By October 2010, when Davidson addressed cabinet, Robertson had already suffered public criticism for the government's spending and waste over the water grid. A month after Robertson took control of his new portfolio, the controversial $1 billion Tugun desalination plant on the Gold Coast had officially opened. Within weeks it was temporarily shut down with technical difficulties. Further faults closed it for three months in 2010. The public dubbed it a white elephant. (On 5 December 2010 Robertson put the plant on ‘stand-by', to be reactivated only when the region's water supply dropped to 60 per cent or lower.) Now he was being told that enough water might be on its way to render the drought-proof grid irrelevant.

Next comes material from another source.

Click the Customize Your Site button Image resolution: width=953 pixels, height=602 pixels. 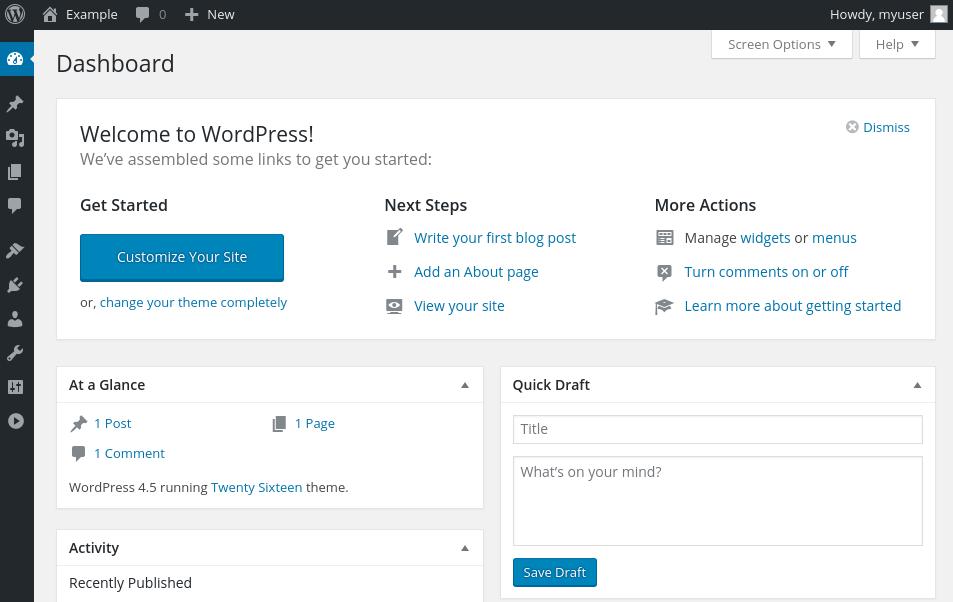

Shortly after James Davidson's briefing, Stephen Robertson met with his director-general, John Bradley, to discuss what measures had been put in place for the forthcoming wet season. Because of the rains since June, the city's primary dams - Wivenhoe, North Pine and Somerset - were full. Robertson contacted various water grid managers about lowering the giant Wivenhoe to 95 per cent. There was advice that dropping levels to 95 per cent was possible, but nothing was formally signed off.

Releasing water from Wivenhoe so soon after the so-called Millennium Drought was a perverse idea. Years and billions of dollars had been spent to secure water. Now the same bureaucrats might have to let precious water go, to mitigate potential flooding. The government's mindset was to protect water, to store it, hold on to it. How could anyone contemplate throwing it away?

On 25 October Robertson queried water grid officials: ‘I seek your urgent advice whether this water security provides an opportunity to release the volumes stored in dams as a means of reducing severity, frequency and duration of flooding in downstream areas.' As Robertson issued his memo, the Bureau of Meteorology detected strong bursts of the Madden-Julian Oscillation. This reflects patterns of atmospheric circulation and convection. As it rises it manifests in thunderstorm activity. The MJO was enhancing the monsoons in North Queensland, and was stronger than anyone had seen since the 1980s.

September had already been the wettest on record. Catchments were soaked. And the bureau was predicting more heavy rainfall through to the end of the year, and beyond. The worst-case scenario for the bureau and the government was an aggressive La Niña, a lively MJO, and record rainfalls and soaked catchments unable to absorb any more water all combining at the height of summer. By October a few Queenslanders may have begun to see the ghosts of 1974 - the last great inundation to hit Brisbane. And statisticians, after record rainfall, were also peering gingerly back to data from the great floods of 1893, which swept people and houses and bridges and boats and innumerable tonnes of debris out into Moreton Bay.

Through October and most of November Minister Robertson was satisfied that Wivenhoe was being managed in accordance with the Manual of Operational Procedures for Flood Mitigation - the bible for managing dams in a crisis. In late November, however, the worst aspects of La Niña and the monsoonal rains began to intersect, and Queensland started to go under water.